• WORK REQUIRED: Reproduce every one of the records below with each occurrence of "dropdown" changed to "drop-down menu", leaving all other text unchanged.

=== INFORMATION SHOWN ===

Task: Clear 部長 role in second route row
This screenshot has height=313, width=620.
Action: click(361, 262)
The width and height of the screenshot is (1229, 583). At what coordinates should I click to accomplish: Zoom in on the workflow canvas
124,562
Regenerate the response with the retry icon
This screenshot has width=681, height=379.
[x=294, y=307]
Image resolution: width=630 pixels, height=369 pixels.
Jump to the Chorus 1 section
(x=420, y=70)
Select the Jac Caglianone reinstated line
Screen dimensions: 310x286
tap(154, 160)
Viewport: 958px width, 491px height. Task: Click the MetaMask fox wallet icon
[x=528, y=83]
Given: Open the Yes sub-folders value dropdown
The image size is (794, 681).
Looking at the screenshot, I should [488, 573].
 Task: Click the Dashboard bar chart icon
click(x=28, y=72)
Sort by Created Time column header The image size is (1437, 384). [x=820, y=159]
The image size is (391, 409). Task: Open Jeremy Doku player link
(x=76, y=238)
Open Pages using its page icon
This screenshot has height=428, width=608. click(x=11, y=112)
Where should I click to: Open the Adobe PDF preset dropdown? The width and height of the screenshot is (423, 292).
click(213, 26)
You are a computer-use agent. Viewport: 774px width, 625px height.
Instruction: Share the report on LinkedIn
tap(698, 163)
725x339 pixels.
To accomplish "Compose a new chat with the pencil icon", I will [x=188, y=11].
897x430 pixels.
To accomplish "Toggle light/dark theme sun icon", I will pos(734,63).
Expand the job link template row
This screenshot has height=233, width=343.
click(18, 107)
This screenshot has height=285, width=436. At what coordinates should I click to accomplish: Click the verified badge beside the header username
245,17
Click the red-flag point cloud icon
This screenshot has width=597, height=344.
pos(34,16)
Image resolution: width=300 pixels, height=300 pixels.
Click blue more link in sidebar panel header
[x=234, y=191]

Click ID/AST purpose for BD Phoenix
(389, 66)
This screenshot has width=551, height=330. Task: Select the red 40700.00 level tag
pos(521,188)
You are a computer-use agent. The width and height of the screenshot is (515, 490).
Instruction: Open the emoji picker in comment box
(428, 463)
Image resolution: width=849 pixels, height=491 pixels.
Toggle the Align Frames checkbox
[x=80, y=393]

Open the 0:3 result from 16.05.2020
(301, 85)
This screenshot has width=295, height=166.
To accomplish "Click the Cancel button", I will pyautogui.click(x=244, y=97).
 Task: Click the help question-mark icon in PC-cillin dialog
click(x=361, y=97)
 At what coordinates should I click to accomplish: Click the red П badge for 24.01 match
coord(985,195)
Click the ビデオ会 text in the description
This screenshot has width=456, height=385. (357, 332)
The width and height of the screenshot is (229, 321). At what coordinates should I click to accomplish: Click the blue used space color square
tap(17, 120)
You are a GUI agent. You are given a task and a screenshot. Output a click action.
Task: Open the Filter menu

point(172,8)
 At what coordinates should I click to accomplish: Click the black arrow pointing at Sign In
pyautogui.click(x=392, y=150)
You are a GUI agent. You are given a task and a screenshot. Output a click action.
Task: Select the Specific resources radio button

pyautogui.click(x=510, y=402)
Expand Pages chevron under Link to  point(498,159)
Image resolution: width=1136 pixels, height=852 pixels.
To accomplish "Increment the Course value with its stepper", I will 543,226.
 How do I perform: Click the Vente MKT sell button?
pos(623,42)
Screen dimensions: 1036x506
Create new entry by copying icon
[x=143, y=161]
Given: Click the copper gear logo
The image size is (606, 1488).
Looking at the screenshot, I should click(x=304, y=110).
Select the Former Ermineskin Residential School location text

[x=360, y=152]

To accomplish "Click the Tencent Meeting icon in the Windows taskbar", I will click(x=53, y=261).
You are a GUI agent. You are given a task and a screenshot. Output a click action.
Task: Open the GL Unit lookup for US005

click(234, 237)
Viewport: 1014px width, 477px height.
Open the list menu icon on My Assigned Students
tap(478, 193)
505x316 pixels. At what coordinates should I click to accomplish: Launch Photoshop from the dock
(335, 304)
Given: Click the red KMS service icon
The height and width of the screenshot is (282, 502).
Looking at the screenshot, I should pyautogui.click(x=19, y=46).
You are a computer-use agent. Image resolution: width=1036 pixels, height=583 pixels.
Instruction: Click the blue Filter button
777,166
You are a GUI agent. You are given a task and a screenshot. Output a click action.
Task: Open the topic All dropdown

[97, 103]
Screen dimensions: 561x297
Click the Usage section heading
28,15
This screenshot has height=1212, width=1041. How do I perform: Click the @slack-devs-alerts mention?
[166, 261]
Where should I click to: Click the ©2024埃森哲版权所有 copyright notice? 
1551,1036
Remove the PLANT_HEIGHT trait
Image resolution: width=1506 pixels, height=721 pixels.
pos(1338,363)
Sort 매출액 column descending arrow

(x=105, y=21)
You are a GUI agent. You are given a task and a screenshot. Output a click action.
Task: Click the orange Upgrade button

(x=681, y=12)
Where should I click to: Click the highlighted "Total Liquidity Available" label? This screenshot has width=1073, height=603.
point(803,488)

===

• FINISHED EXERCISE:
Task: Clear 部長 role in second route row
This screenshot has height=313, width=620.
Action: click(361, 262)
The width and height of the screenshot is (1229, 583). At what coordinates should I click to accomplish: Zoom in on the workflow canvas
124,562
Regenerate the response with the retry icon
This screenshot has width=681, height=379.
[x=294, y=307]
Image resolution: width=630 pixels, height=369 pixels.
Jump to the Chorus 1 section
(x=420, y=70)
Select the Jac Caglianone reinstated line
Screen dimensions: 310x286
tap(154, 160)
Viewport: 958px width, 491px height. Task: Click the MetaMask fox wallet icon
[x=528, y=83]
Given: Open the Yes sub-folders value drop-down menu
The image size is (794, 681).
Looking at the screenshot, I should [488, 573].
 Task: Click the Dashboard bar chart icon
click(x=28, y=72)
Sort by Created Time column header The image size is (1437, 384). [x=820, y=159]
The image size is (391, 409). Task: Open Jeremy Doku player link
(x=76, y=238)
Open Pages using its page icon
This screenshot has height=428, width=608. click(x=11, y=112)
Where should I click to: Open the Adobe PDF preset drop-down menu? The width and height of the screenshot is (423, 292).
click(213, 26)
You are a computer-use agent. Viewport: 774px width, 625px height.
Instruction: Share the report on LinkedIn
tap(698, 163)
725x339 pixels.
To accomplish "Compose a new chat with the pencil icon", I will [x=188, y=11].
897x430 pixels.
To accomplish "Toggle light/dark theme sun icon", I will pos(734,63).
Expand the job link template row
This screenshot has height=233, width=343.
click(18, 107)
This screenshot has height=285, width=436. At what coordinates should I click to accomplish: Click the verified badge beside the header username
245,17
Click the red-flag point cloud icon
This screenshot has width=597, height=344.
pos(34,16)
Image resolution: width=300 pixels, height=300 pixels.
Click blue more link in sidebar panel header
[x=234, y=191]

Click ID/AST purpose for BD Phoenix
(389, 66)
This screenshot has width=551, height=330. Task: Select the red 40700.00 level tag
pos(521,188)
You are a computer-use agent. The width and height of the screenshot is (515, 490).
Instruction: Open the emoji picker in comment box
(428, 463)
Image resolution: width=849 pixels, height=491 pixels.
Toggle the Align Frames checkbox
[x=80, y=393]

Open the 0:3 result from 16.05.2020
(301, 85)
This screenshot has width=295, height=166.
To accomplish "Click the Cancel button", I will pyautogui.click(x=244, y=97).
 Task: Click the help question-mark icon in PC-cillin dialog
click(x=361, y=97)
 At what coordinates should I click to accomplish: Click the red П badge for 24.01 match
coord(985,195)
Click the ビデオ会 text in the description
This screenshot has width=456, height=385. (357, 332)
The width and height of the screenshot is (229, 321). At what coordinates should I click to accomplish: Click the blue used space color square
tap(17, 120)
You are a GUI agent. You are given a task and a screenshot. Output a click action.
Task: Open the Filter menu

point(172,8)
 At what coordinates should I click to accomplish: Click the black arrow pointing at Sign In
pyautogui.click(x=392, y=150)
You are a GUI agent. You are given a task and a screenshot. Output a click action.
Task: Select the Specific resources radio button

pyautogui.click(x=510, y=402)
Expand Pages chevron under Link to  point(498,159)
Image resolution: width=1136 pixels, height=852 pixels.
To accomplish "Increment the Course value with its stepper", I will 543,226.
 How do I perform: Click the Vente MKT sell button?
pos(623,42)
Screen dimensions: 1036x506
Create new entry by copying icon
[x=143, y=161]
Given: Click the copper gear logo
The image size is (606, 1488).
Looking at the screenshot, I should click(x=304, y=110).
Select the Former Ermineskin Residential School location text

[x=360, y=152]

To accomplish "Click the Tencent Meeting icon in the Windows taskbar", I will click(x=53, y=261).
You are a GUI agent. You are given a task and a screenshot. Output a click action.
Task: Open the GL Unit lookup for US005

click(234, 237)
Viewport: 1014px width, 477px height.
Open the list menu icon on My Assigned Students
tap(478, 193)
505x316 pixels. At what coordinates should I click to accomplish: Launch Photoshop from the dock
(335, 304)
Given: Click the red KMS service icon
The height and width of the screenshot is (282, 502).
Looking at the screenshot, I should pyautogui.click(x=19, y=46).
You are a computer-use agent. Image resolution: width=1036 pixels, height=583 pixels.
Instruction: Click the blue Filter button
777,166
You are a GUI agent. You are given a task and a screenshot. Output a click action.
Task: Open the topic All drop-down menu

[97, 103]
Screen dimensions: 561x297
Click the Usage section heading
28,15
This screenshot has height=1212, width=1041. How do I perform: Click the @slack-devs-alerts mention?
[166, 261]
Where should I click to: Click the ©2024埃森哲版权所有 copyright notice? 
1551,1036
Remove the PLANT_HEIGHT trait
Image resolution: width=1506 pixels, height=721 pixels.
pos(1338,363)
Sort 매출액 column descending arrow

(x=105, y=21)
You are a GUI agent. You are given a task and a screenshot. Output a click action.
Task: Click the orange Upgrade button

(x=681, y=12)
Where should I click to: Click the highlighted "Total Liquidity Available" label? This screenshot has width=1073, height=603.
point(803,488)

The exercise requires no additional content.